Functional analysis of a novel ENU-induced PHD finger 11 (Phf11) mouse mutant.

Previously, human genetic studies have shown association between polymorphisms within the gene encoding plant homeodomain zinc finger protein 11 (PHF11) and asthma-related phenotypes. Initial functional studies have suggested that PHF11 may be involved in the immune response through regulation of T cell activities. In order to study further the gene's functions, we have investigated the mouse Phf11 locus. We have established and characterised a mouse line harbouring a point mutation in the PHD domain of Phf11. Full-length mouse cDNA for Phf11 was obtained by applying rapid amplification of cDNA ends (RACE). All five exons encoding the PHD domain of Phf11 were directly sequenced in 3840 mouse DNA samples from the UK MRC Harwell ENU (N-ethyl-N-nitrosourea)-mutagenised DNA archive. Mice harbouring a valine to alanine substitution, predicted to have a significant functional impact on the PHD zinc finger domain, were re-derived.

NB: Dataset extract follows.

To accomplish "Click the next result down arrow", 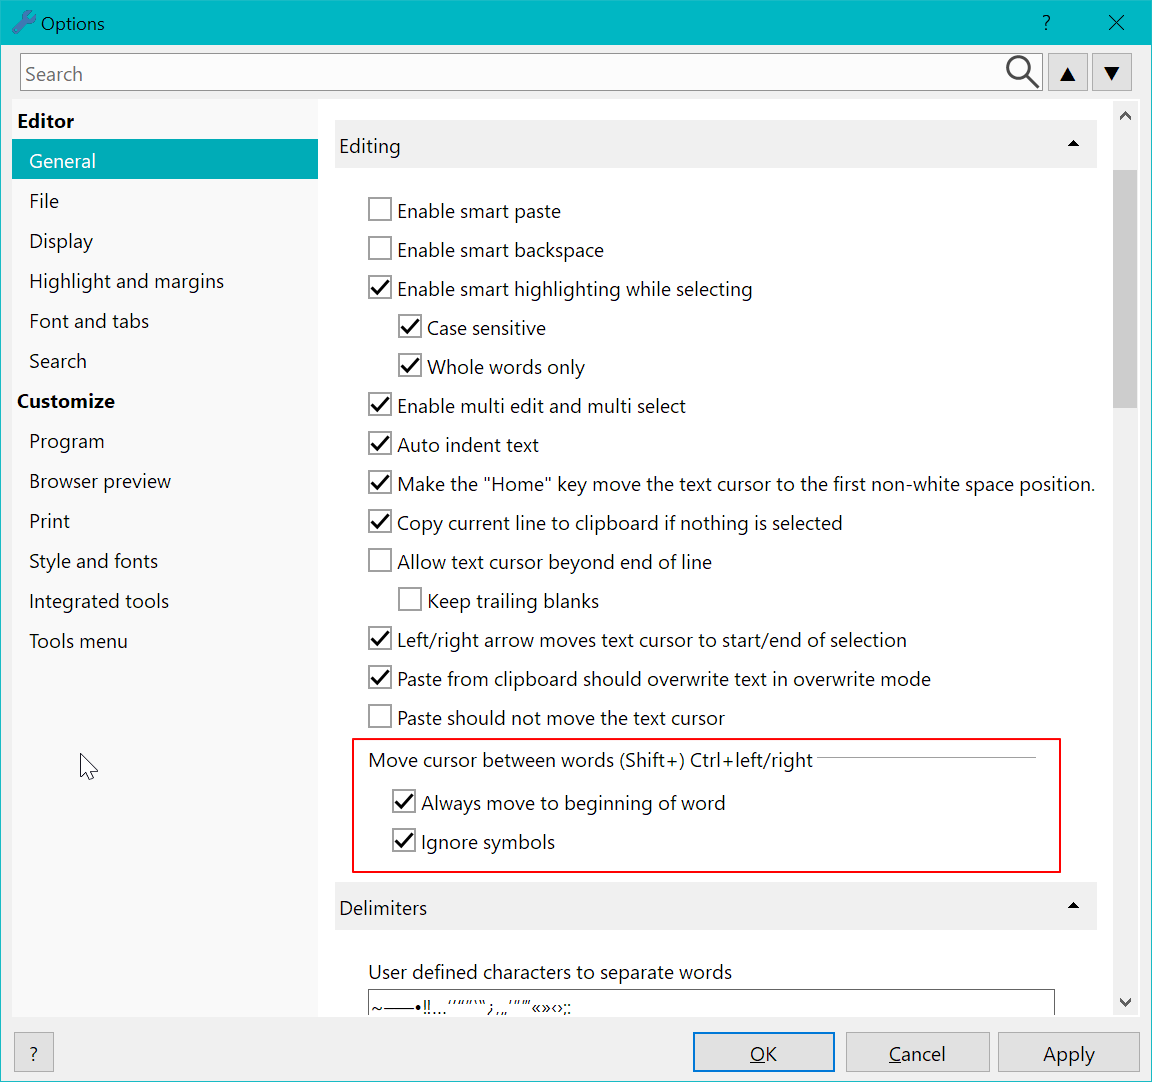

These Phf11 mutant mice were outcrossed to C3H mice and then backcrossed for ten generations in order to establish a congenic line harbouring the single point mutation in Phf11. Macroscopic examination, haematology and histological examination of lung structure revealed no significant differences between mutant and wild-type mice. After administration of lipopolysaccharide, the level of expression of Il2, NF-kB and Setdb2 were significantly increased in Phf11 mutant homozygous lungs compared to control littermates. Our results provide evidence that Phf11 can operate as a Th1 cell regulator in immune responses. Moreover, our data indicate that these mice may provide a useful model for future studies on Phf11.